WMBC is a nonprofit focused on preserving and enhancing mountain bike trail access in Whatcom County through stewardship, education and advocacy, according to its website. Freehub Magazine is an independently owned and community driven quarterly mountain bike magazine.
In 2015, Georgia-Pacific West was demolished and the Port of Bellingham started development at the downtown waterfront. Brown and Watts met with Port of Bellingham executive director Rob Fix to get a tour of the property. With a tentative idea in mind, Brown and Watts ran their festival idea by Fix. A fellow mountain biker, Fix said he was interested, and they kept the conversation going over the years.
The City of Bellingham announced its signature event grant in December 2014, and Brown, Watts and a couple other local businesses pitched the idea of a mountain bike, beer and music festival in 2015. Brown and Watts said thankfully they lost that grant, because the waterfront area needed more work and development to host a festival.
The port approved WMBC’s development of the pump track in 2019, which grew to what it is now — multiple pump tracks, jump lines and a skills course — during the design process. Then the team assembled again with more businesses and key figures like music director Hunter Motto of Seattle music venue The Crocodile and former Downtown Bellingham Partnership director Nick Hartrich onboard. This time they won the grant, and the festival was supposed to be held in June 2020.
Brown said they canceled those plans in late-February 2020 due to the Covid-19 pandemic. Cases were rising in Europe while the U.S. had yet to implement shutdowns.
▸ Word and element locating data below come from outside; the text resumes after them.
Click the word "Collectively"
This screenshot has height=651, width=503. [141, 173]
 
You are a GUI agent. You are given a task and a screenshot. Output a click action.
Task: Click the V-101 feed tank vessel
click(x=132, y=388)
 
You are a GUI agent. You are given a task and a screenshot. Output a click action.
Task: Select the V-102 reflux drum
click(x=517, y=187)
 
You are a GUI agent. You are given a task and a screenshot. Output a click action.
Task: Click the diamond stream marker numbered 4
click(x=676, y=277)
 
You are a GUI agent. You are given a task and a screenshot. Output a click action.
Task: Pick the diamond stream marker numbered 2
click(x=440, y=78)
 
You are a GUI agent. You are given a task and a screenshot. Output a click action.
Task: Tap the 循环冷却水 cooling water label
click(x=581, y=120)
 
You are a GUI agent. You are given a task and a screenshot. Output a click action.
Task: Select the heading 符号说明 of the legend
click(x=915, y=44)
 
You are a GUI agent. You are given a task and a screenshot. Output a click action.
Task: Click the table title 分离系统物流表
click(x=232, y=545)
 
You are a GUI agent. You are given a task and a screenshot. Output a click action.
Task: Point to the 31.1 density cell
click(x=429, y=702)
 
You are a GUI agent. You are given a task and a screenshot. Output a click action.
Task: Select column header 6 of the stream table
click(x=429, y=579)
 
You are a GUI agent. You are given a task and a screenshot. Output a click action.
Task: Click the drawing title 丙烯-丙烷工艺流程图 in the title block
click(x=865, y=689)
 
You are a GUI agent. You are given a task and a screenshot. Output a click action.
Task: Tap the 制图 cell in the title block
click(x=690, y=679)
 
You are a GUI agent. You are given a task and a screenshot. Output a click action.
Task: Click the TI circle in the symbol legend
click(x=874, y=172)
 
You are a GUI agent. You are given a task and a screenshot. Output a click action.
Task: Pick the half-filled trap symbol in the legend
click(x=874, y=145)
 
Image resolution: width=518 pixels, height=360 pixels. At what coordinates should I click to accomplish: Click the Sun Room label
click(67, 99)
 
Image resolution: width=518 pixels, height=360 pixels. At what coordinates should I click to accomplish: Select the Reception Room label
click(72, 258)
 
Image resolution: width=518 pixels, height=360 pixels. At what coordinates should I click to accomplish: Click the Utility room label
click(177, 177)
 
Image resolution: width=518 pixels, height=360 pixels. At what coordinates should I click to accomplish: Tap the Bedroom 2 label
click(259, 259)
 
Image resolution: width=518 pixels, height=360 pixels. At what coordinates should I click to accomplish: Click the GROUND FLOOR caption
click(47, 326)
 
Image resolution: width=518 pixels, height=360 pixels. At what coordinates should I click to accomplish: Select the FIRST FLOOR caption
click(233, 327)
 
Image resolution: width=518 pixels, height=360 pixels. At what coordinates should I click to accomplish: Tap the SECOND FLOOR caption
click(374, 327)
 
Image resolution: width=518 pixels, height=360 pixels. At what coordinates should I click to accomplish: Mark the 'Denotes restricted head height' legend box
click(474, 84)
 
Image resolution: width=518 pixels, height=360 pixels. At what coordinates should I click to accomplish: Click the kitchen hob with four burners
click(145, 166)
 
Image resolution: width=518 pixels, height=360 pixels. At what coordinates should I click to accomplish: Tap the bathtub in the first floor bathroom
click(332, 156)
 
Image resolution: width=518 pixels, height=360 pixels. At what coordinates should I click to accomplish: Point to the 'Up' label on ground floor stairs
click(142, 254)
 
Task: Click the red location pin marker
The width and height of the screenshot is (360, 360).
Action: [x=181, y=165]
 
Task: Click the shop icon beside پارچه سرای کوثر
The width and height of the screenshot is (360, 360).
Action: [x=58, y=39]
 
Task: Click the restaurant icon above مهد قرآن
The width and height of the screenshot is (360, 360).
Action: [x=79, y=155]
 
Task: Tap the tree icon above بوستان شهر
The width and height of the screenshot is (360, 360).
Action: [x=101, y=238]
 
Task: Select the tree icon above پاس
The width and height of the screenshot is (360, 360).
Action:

It was postponed for the foreseeable future.
In the interim, Kulshan’s Trackside Beer Garden opened its 25,000-square-foot outdoor area on the south side of the Waterfront District in June 2021, and the container village followed shortly after.
In early 2022 Brown said they decided to make it happen, although still in the midst of the pandemic. With the festival scheduled for July 8-10, he said it wasn’t until spring 2022 when planning really began, and the team brought on staff and went full gas to make it happen.
Brown said the festival sold 3,600 tickets last year, with 800 people coming from outside their 50-mile tourism radius. They hope to double that this year.
“We’ve been working on this for awhile, I guess is what it comes down to,” Watts said. “We’re already facilitating a lot of our goals tied to our mission. And it’s already generating these pieces for the community. Which is the reason Eric and I live here and take part in this, and want to do this event, and want this event to be successful.”